#### [Task item]
Taking the line with "August 2022 (385, 1315)" as the first and the line with "[Telegram channel @tadscom] (299, 52)" as the last, set down exactly every line in that range from the entries below, and no more.

*** Data ***

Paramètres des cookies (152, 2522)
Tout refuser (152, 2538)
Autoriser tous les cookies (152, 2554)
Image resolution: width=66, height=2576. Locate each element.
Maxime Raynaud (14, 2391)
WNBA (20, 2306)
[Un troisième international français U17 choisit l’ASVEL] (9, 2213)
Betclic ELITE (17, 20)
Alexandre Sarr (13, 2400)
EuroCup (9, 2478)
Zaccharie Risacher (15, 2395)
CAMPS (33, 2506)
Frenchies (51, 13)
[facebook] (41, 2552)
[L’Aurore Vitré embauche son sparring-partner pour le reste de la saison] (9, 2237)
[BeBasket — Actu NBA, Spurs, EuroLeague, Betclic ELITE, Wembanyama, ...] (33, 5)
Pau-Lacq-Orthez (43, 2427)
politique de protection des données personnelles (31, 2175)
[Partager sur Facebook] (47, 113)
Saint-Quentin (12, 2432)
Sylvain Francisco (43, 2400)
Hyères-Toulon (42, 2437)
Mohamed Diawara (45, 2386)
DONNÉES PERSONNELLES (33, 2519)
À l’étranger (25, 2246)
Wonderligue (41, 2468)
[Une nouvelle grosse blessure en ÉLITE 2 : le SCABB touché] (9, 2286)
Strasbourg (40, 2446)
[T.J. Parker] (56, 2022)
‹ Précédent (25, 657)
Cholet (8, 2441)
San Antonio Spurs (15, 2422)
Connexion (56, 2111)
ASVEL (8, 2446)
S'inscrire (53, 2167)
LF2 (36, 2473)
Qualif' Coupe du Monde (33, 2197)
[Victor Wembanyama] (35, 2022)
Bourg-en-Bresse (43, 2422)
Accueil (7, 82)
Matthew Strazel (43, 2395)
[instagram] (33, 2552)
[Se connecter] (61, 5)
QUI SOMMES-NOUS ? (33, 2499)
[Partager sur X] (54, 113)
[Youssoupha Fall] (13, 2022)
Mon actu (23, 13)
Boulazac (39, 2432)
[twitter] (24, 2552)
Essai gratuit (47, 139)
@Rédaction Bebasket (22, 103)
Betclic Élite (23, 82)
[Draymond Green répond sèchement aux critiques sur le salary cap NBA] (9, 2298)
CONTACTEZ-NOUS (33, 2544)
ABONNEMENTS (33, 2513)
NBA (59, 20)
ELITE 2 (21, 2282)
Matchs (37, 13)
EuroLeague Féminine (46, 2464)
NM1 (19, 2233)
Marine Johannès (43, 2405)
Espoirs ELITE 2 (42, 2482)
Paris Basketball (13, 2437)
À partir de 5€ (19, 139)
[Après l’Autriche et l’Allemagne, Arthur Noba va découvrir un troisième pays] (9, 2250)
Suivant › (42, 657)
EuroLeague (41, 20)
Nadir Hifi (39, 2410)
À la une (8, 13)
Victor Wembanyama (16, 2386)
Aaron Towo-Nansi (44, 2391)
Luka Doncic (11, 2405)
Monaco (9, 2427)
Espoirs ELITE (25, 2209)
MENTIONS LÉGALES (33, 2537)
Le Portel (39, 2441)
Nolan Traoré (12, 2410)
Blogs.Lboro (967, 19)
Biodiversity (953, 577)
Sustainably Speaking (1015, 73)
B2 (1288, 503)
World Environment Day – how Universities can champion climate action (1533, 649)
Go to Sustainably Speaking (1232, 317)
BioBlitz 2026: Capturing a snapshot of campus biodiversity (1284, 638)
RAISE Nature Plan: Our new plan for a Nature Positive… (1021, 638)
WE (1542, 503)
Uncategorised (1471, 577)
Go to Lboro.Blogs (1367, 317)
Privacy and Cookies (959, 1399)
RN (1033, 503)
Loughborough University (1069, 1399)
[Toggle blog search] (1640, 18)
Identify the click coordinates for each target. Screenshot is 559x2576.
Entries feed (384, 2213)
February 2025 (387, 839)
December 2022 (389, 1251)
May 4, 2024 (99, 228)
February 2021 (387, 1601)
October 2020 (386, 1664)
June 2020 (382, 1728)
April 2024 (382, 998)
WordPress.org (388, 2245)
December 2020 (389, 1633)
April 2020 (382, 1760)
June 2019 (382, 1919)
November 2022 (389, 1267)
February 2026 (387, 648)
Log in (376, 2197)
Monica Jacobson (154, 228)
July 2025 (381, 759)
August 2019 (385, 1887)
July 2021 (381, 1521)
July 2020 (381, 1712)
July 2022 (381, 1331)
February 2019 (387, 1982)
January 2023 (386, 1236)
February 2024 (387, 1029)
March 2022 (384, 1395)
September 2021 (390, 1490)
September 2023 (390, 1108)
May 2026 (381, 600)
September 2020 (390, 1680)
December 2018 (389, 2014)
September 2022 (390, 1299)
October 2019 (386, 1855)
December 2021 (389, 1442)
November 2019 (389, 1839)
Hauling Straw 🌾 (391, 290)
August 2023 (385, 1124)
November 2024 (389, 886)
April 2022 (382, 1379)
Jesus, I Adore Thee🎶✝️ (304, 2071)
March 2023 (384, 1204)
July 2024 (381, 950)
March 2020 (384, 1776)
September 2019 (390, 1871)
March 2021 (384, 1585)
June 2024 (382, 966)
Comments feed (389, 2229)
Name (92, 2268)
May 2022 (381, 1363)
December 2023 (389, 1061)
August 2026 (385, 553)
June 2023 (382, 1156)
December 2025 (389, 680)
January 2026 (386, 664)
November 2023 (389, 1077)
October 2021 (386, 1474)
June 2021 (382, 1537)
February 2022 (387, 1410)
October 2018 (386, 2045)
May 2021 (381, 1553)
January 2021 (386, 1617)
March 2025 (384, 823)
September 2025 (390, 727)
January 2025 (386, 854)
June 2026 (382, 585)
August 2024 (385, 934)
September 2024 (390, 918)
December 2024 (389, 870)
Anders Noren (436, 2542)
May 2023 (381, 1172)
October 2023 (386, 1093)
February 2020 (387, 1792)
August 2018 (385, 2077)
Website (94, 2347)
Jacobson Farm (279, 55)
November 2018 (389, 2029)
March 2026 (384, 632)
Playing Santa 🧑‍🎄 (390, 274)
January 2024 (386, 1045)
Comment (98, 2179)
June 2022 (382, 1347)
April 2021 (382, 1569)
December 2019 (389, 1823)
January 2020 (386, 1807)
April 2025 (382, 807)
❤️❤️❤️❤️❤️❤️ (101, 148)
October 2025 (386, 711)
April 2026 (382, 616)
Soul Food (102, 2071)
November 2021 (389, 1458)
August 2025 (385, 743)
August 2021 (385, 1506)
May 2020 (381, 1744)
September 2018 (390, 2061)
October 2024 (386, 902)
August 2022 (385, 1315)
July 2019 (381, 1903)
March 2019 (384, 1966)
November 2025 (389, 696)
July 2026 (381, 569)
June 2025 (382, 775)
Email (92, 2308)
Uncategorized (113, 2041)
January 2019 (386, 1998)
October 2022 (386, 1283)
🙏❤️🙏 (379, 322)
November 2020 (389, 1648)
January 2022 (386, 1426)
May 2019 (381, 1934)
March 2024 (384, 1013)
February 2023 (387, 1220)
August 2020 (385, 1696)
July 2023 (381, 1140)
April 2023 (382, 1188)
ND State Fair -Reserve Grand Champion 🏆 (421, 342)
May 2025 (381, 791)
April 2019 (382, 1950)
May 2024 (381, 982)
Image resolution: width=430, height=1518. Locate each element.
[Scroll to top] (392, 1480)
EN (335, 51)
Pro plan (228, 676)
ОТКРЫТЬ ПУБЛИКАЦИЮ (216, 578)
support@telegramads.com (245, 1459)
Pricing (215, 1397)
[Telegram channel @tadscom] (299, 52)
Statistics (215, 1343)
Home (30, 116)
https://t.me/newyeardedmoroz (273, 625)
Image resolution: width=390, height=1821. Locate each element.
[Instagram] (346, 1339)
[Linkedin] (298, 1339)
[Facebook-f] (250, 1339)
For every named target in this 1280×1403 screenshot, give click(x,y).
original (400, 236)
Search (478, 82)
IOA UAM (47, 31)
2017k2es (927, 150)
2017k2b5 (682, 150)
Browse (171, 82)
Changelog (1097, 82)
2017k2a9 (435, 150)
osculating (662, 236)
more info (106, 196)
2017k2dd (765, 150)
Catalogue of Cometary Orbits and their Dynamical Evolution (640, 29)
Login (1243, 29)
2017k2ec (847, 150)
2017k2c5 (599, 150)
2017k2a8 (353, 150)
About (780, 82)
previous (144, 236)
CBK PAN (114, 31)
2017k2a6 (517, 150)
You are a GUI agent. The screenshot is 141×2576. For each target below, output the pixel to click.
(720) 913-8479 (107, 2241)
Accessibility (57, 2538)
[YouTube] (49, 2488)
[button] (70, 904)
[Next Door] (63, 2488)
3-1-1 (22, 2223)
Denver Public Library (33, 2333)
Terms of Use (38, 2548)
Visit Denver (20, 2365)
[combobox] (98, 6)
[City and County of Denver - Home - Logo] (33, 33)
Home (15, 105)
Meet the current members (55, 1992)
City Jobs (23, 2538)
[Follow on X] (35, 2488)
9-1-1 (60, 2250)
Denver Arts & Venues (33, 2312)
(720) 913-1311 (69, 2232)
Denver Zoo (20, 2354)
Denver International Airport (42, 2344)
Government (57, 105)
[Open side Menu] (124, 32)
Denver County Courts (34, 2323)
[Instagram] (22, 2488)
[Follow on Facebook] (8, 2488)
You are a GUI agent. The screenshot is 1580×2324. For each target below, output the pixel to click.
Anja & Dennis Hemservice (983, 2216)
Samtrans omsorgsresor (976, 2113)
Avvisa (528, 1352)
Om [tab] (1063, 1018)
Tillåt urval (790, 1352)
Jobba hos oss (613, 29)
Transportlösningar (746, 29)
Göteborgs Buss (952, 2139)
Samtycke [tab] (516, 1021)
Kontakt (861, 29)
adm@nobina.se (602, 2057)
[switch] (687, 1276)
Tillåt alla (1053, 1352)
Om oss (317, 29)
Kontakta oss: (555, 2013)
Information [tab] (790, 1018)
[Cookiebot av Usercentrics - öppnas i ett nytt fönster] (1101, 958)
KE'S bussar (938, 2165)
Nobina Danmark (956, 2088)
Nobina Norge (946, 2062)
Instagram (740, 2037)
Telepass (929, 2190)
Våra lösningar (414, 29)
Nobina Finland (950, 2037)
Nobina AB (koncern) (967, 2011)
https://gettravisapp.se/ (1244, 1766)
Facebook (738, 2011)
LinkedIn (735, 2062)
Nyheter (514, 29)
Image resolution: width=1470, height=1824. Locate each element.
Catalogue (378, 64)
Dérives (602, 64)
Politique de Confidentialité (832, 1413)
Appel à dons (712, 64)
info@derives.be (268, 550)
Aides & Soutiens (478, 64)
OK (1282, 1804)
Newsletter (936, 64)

*** End of Data ***

#### [Task solution]
August 2022 (385, 1315)
July 2019 (381, 1903)
March 2019 (384, 1966)
November 2025 (389, 696)
July 2026 (381, 569)
June 2025 (382, 775)
Email (92, 2308)
Uncategorized (113, 2041)
January 2019 (386, 1998)
October 2022 (386, 1283)
🙏❤️🙏 (379, 322)
November 2020 (389, 1648)
January 2022 (386, 1426)
May 2019 (381, 1934)
March 2024 (384, 1013)
February 2023 (387, 1220)
August 2020 (385, 1696)
July 2023 (381, 1140)
April 2023 (382, 1188)
ND State Fair -Reserve Grand Champion 🏆 (421, 342)
May 2025 (381, 791)
April 2019 (382, 1950)
May 2024 (381, 982)
Image resolution: width=430, height=1518. Locate each element.
[Scroll to top] (392, 1480)
EN (335, 51)
Pro plan (228, 676)
ОТКРЫТЬ ПУБЛИКАЦИЮ (216, 578)
support@telegramads.com (245, 1459)
Pricing (215, 1397)
[Telegram channel @tadscom] (299, 52)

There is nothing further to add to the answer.